### Input
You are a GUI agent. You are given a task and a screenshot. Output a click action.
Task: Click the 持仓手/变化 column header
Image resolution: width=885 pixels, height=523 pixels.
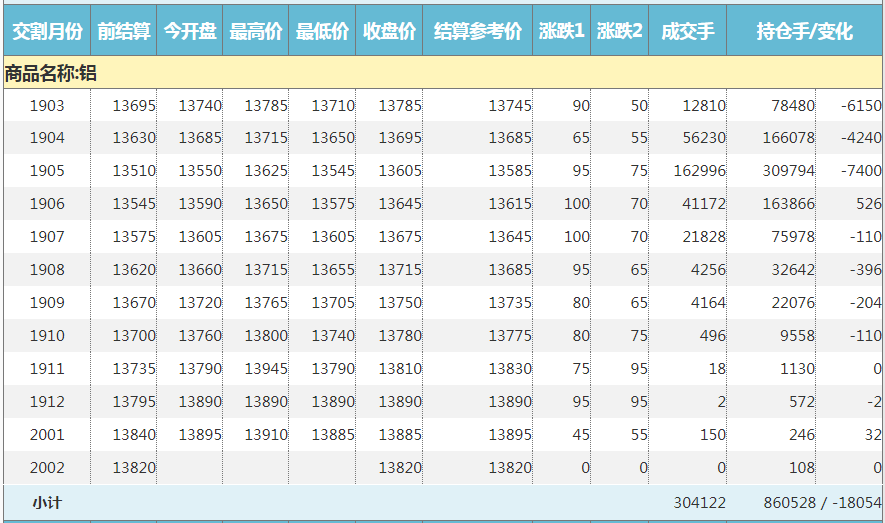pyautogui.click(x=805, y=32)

--

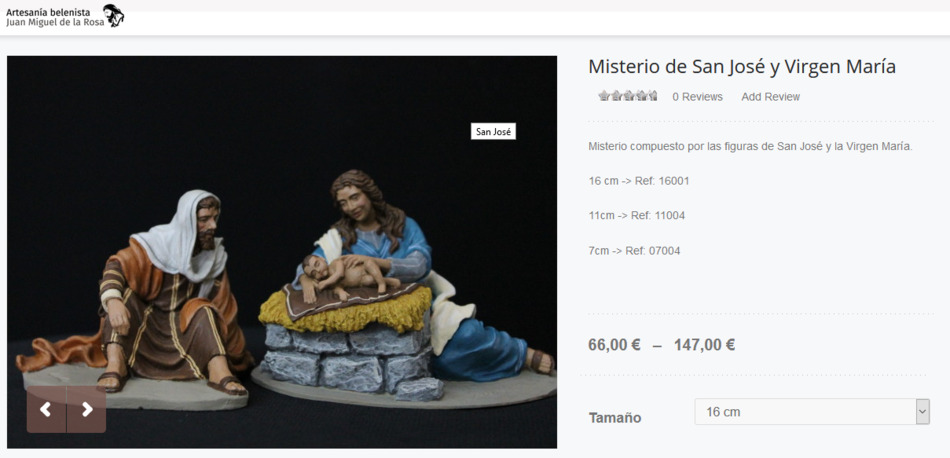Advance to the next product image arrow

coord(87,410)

==

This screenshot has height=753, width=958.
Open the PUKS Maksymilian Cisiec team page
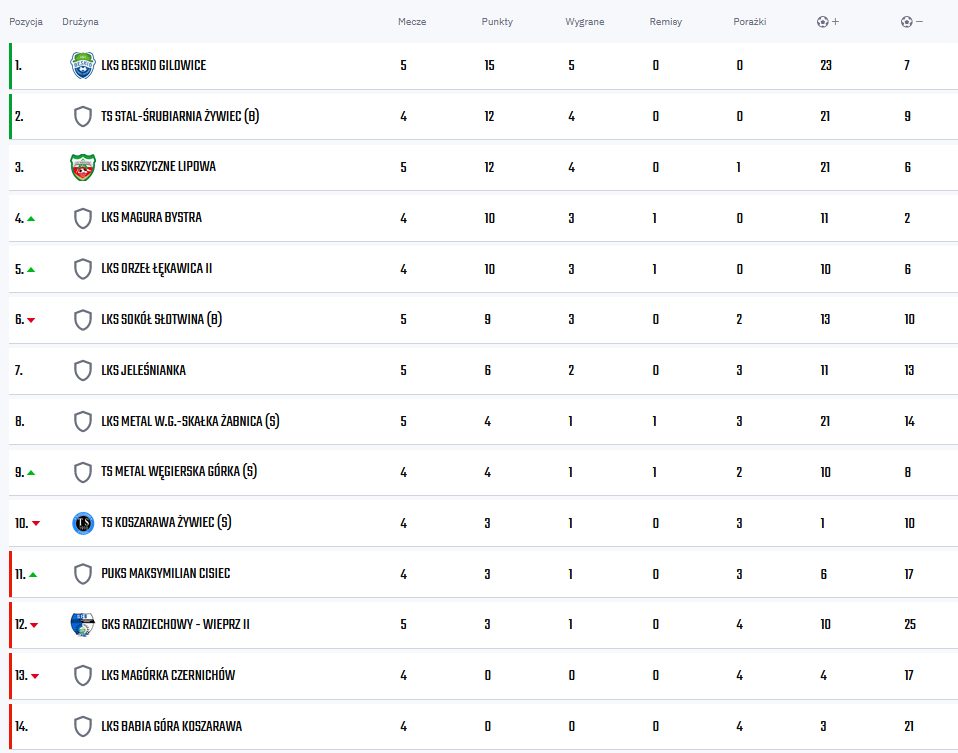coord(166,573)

### Goal of the exercise
Count the lines in the records above that contain the word "screenshot", and report only that number.

### Task response
2